The male damselfly or dragonfly “has two sets of genitalia…one at the tip of his abdomen and the other closer to the center of his body,” to which he transfers sperm before mating. This he does by grabbing the female “behind the head with his rear appendages,” and if she doesn’t reject him, the two will fly like this until they land and form a wheel, with her bending her abdomen to reach those mid-body genitals of his. As if this Kama Sutra act wasn’t enough, male blue-tailed damselflies that were raised with other males will be more likely to choose one of them to pair up with, even when given the chance to hook up with a female. This same-sex pairing is just one of many examples Dr. Zuk cites among a variety of insect species, including Mazarine blue butterflies “vigorously and persistently courting other males,” and a couple of male spiders who remained locked together — kind of literally, since the initial part of the mating ritual consists of pouncing on the other partner, “fangs outstretched” and eventually locking those fangs together among other things. These guys stayed like that for a solid 17 solid minutes.

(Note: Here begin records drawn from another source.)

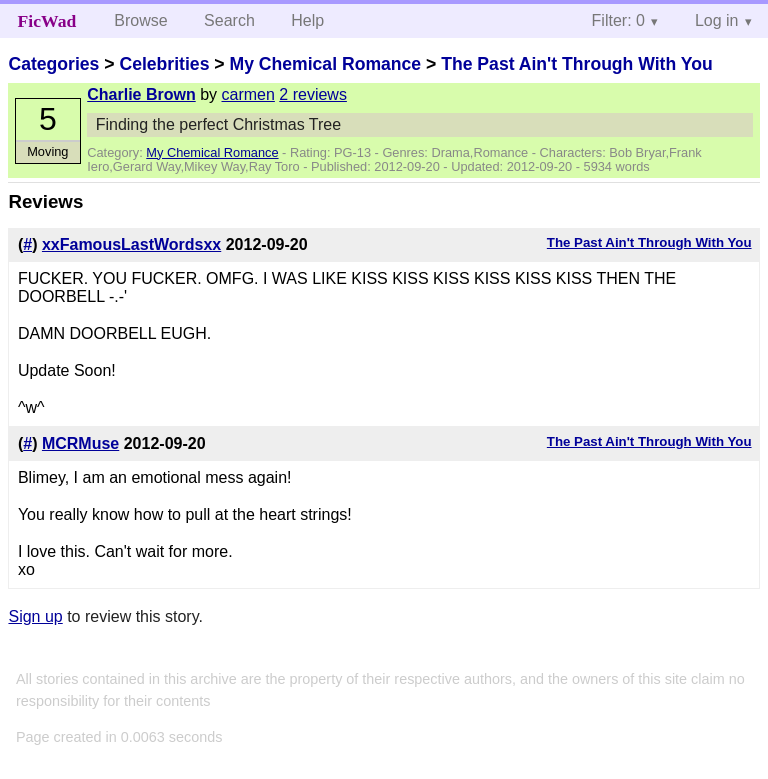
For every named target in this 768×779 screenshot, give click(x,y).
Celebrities (164, 64)
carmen (248, 94)
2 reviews (313, 94)
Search (229, 20)
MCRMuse (80, 443)
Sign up (35, 616)
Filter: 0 (618, 20)
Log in (717, 20)
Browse (140, 20)
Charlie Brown (141, 94)
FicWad (47, 21)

Human sexuality is certainly gloriously diverse and it kind of makes you appreciate the creativity of your own species even more when you read about the mating habits of others, like traveling makes you appreciate both your destination and the home you left. Marlene Zuk’s witty, well-observed, conversational lessons on evolution, the complex lives lived on (spatially) tiny scale and getting some perspective on our own place in the world (big brains or not, we might not end up with the last laugh around here) makes for an eye opening read.
And if some pesky insect bothers you while you’re reading all about spider porn, you can hit them with the book (though, knowing what you’ll know now, you’ll probably feel much worse about it than you did before reading).